Das nationale Präventionsgesetz kam im Herbst 2009 an die Eidgenössischen Räte mit der Überweisung der Botschaft in die aktuelle Phase und wird dann allenfalls per 2012 in Kraft gesetzt. Bereits 2010 sollen auf nationaler Ebene langfristige Ziele für die Prävention formuliert werden, die auch für die Gesundheitsförderungs- und Präventionsarbeit der Kantone wegweisend sein wird; denn auch nach dem Inkrafttreten des neuen Gesetzes werden die Kantone und Gemeinden die Hauptträger von Prävention und Gesundheitsförderung sein.

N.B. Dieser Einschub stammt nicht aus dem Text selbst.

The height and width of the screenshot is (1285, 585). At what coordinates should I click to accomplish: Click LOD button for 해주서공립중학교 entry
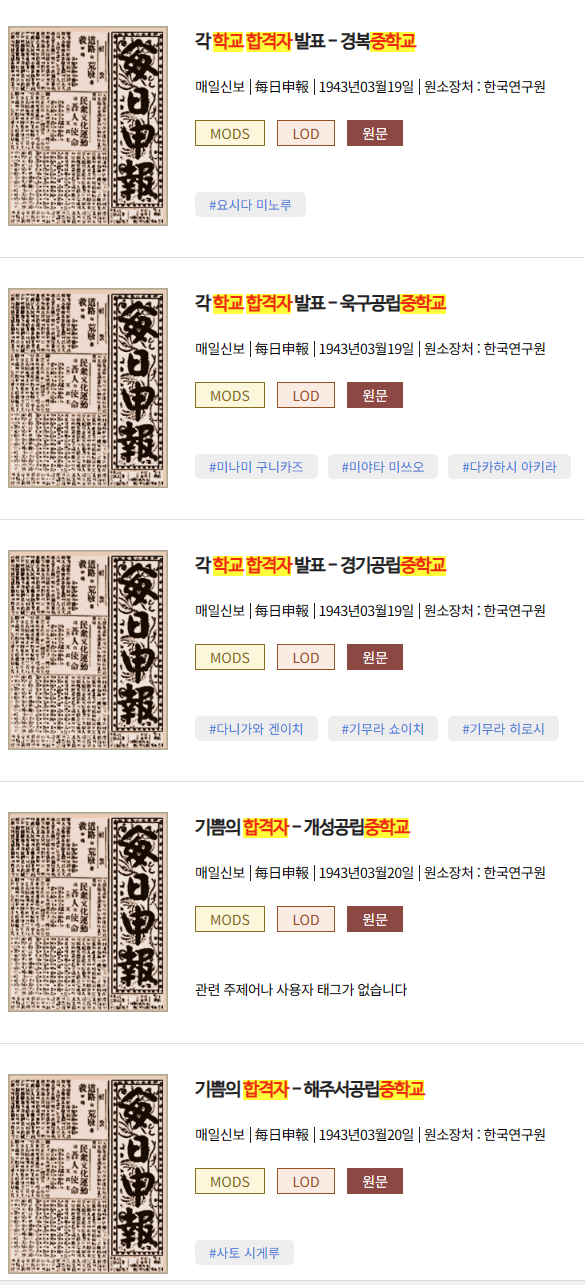pos(306,1181)
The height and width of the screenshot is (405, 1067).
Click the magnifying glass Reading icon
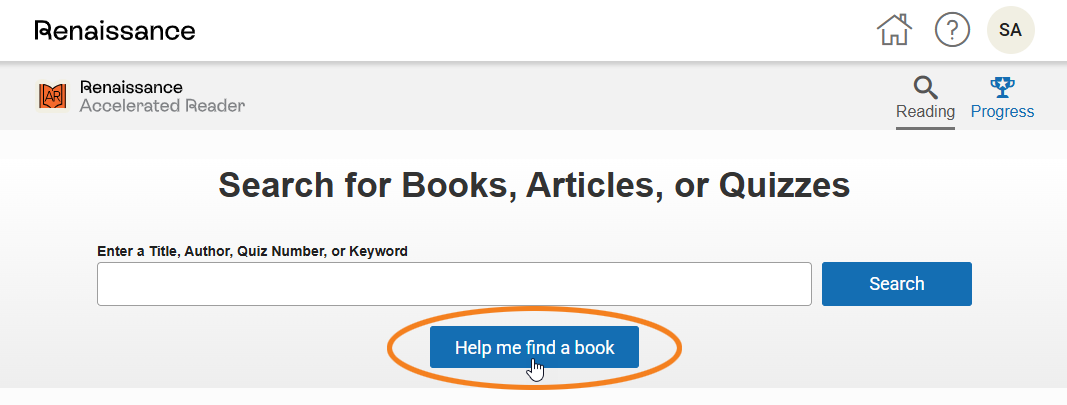926,87
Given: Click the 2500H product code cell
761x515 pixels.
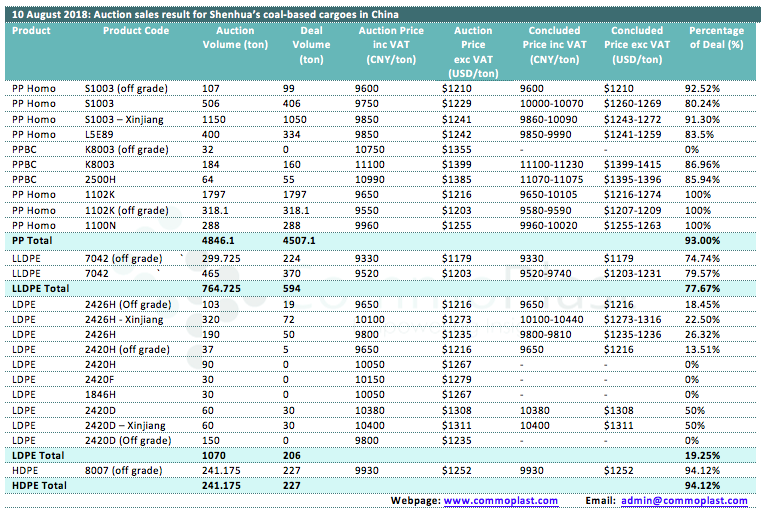Looking at the screenshot, I should point(101,180).
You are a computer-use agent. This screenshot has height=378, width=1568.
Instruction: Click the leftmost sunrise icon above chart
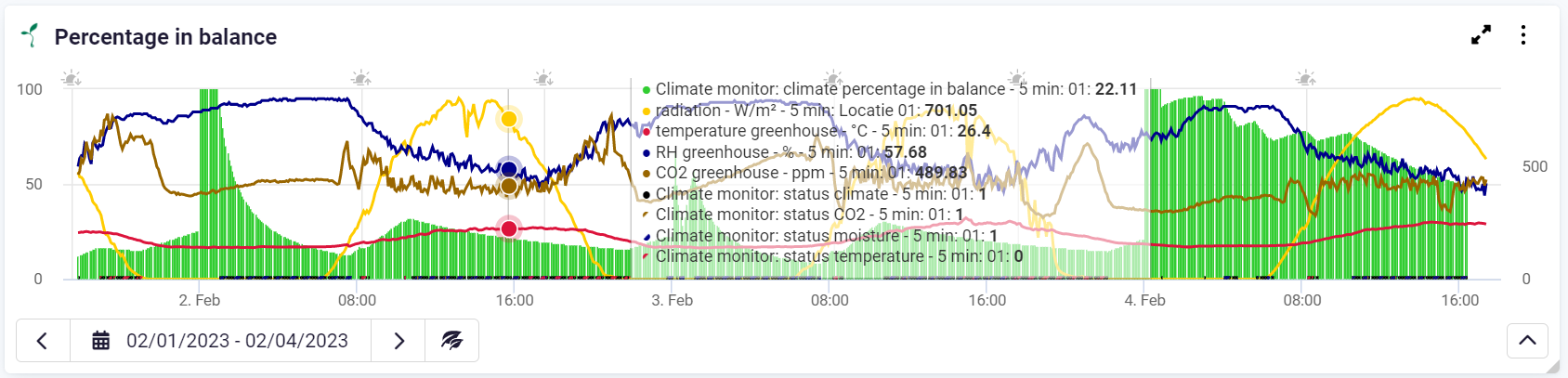(x=72, y=78)
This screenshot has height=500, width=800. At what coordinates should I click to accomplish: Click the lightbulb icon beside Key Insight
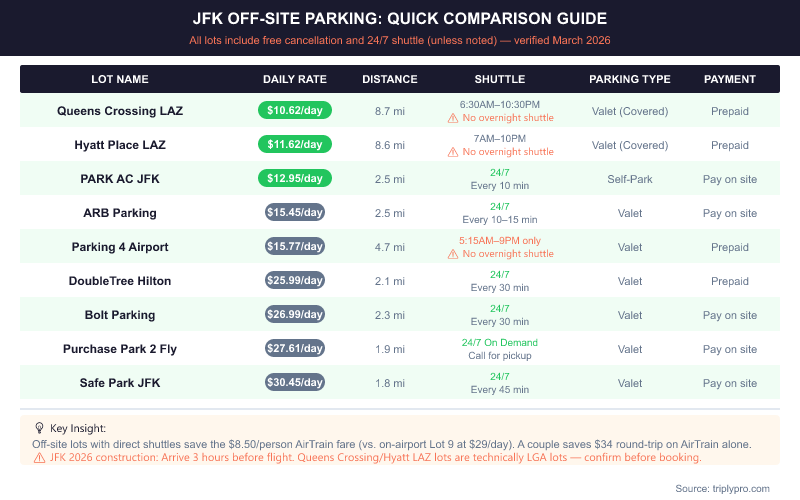pyautogui.click(x=39, y=427)
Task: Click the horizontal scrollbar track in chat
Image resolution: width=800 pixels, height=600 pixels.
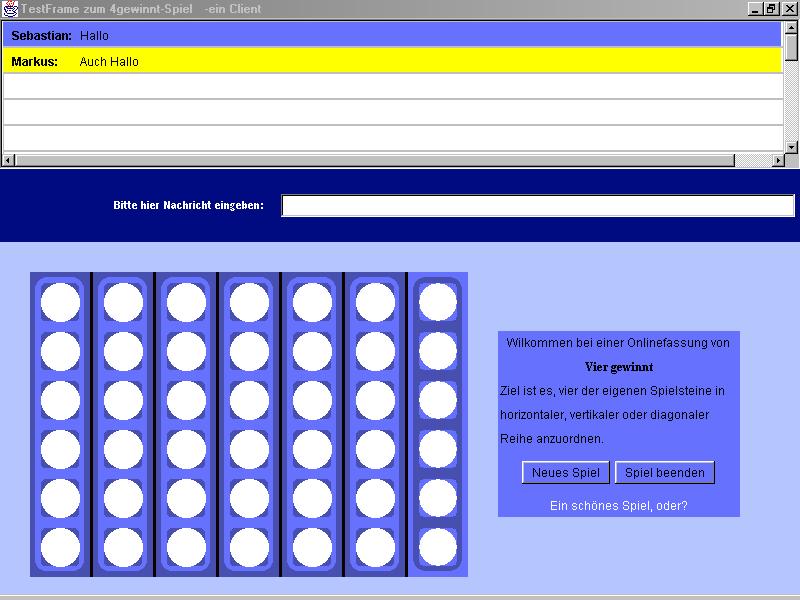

Am 25. März 2010 hat die nationalrätliche Kommission mit
13:7 Eintreten auf das Präventionsgesetz beschlossen. Dieser Entscheid ist ein wichtiger Meilenstein auf dem Weg zur Realisierung des neuen Gesetzes.
Verzicht auf neues Institut für Prävention beantragt:
Die Stiftung Gesundheitsförderung Schweiz soll neu positioniert werden und im Rahmen des Präventionsgesetzes gewisse Aufgaben erhalten. Diesen Grundsatzentscheid hat die Kommission für soziale Sicherheit und Gesundheit des Nationalrats gefällt.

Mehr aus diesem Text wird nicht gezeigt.